In the present invention, the multi-point position designation on the screen by the cross cursor 30 is conventionally displayed as A, B, C # near the cross cursor position, and the temperature color displayed on the right end of the screen. Since it was displayed at the position of the separate reference scale 41 as A, B, C #, it took time to find the corresponding temperature position on the screen 24. was even when a plurality of the temperature values of performing the correction by the correction emissivity epsilon _a correction emissivity were respectively set to the position of the cross cursor 30 is digitally displayed temperature color reference scale 41
In this case, it is not necessary to visually match the symbols such as A, B, C and the like with the correction points, and an extremely easy-to-read thermographic apparatus can be obtained.

[0035]

According to the thermographic apparatus of the present invention, even when the subject 1 has an object having a different emissivity, it is not necessary to change the emissivity each time to perform measurement, and the index point such as a cross cursor can be measured. Emissivity correction based on the material difference of the object or the ambient temperature difference can be corrected because the emissivity correction can be performed only by specifying, and the correct temperature distribution of the corrected emissivity point is displayed digitally, so it is very easy to understand the thermography device Is obtained.

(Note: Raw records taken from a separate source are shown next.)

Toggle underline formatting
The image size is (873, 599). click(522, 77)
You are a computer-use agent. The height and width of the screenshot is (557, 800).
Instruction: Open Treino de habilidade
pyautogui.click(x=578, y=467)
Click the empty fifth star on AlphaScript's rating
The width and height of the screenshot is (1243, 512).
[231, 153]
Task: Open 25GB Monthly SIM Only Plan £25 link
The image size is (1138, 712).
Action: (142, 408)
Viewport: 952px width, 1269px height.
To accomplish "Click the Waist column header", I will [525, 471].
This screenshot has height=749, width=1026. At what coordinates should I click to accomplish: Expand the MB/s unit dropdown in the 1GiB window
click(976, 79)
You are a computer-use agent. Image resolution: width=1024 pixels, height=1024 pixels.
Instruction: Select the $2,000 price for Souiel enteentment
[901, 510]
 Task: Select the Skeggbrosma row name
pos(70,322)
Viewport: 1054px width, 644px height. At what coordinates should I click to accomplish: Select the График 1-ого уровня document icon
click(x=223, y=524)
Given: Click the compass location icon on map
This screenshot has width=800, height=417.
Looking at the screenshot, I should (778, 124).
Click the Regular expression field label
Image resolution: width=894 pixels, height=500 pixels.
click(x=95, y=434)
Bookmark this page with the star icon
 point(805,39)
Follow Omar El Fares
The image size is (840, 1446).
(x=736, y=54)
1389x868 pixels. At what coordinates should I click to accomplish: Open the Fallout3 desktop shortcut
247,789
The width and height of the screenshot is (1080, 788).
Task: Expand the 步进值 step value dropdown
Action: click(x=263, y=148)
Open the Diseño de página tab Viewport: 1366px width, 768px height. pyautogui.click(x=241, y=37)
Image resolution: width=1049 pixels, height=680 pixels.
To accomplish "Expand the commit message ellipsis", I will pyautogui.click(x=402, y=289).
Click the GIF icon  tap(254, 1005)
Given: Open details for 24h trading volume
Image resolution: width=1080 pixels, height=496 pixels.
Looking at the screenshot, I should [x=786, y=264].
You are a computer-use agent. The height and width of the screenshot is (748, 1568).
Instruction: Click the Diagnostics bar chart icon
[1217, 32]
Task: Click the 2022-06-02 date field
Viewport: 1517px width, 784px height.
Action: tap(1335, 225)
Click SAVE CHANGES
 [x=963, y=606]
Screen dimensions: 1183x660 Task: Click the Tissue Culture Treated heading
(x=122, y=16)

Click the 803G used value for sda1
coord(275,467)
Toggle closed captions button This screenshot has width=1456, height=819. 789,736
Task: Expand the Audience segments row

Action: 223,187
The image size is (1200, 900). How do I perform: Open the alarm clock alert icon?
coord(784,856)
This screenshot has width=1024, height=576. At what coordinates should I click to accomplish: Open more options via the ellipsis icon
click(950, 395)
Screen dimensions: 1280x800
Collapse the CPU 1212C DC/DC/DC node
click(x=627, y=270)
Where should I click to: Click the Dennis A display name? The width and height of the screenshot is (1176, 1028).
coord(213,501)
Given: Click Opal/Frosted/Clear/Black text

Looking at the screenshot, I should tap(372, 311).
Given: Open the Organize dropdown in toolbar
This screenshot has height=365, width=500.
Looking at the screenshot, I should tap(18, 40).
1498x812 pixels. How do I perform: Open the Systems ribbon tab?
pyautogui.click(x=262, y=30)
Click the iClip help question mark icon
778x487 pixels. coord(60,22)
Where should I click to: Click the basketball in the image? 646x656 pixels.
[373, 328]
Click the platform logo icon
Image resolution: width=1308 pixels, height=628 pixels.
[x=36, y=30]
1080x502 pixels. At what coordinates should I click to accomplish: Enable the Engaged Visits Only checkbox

[Brief description of the drawings]

FIG. 1 is a system diagram of a thermographic apparatus according to the present invention.

FIG. 2 is an external view of a main body of the thermographic apparatus according to the present invention.

FIG. 3 is an explanatory diagram of a screen display of the display device of the thermographic apparatus according to the present invention.

FIG. 4 is a flowchart of a corrected emissivity calculation of the present invention.

FIG. 5 is an explanatory diagram of a screen of a conventional thermography apparatus.

[Explanation of symbols]

 REFERENCE SIGNS LIST 1 subject 3 detection unit 6 whole screen emissivity correction circuit 9 image memory 11 display device 17 subtractor 18 multiplier 19 adder 20 thermography device 23 corrected emissivity setting circuit

Claims (2)

[Claims] 1. A thermography apparatus for displaying a temperature distribution image of an object by correcting the emissivity of the entire screen based on temperature data obtained by detecting infrared energy from the object. A thermographic apparatus characterized by digitally displaying a corrected emissivity temperature value and a set emissivity of the indicated point position in the vicinity of the index indicated point position. 2. The thermographic apparatus according to claim 1, wherein the position of the designated index point is displayed at multiple points.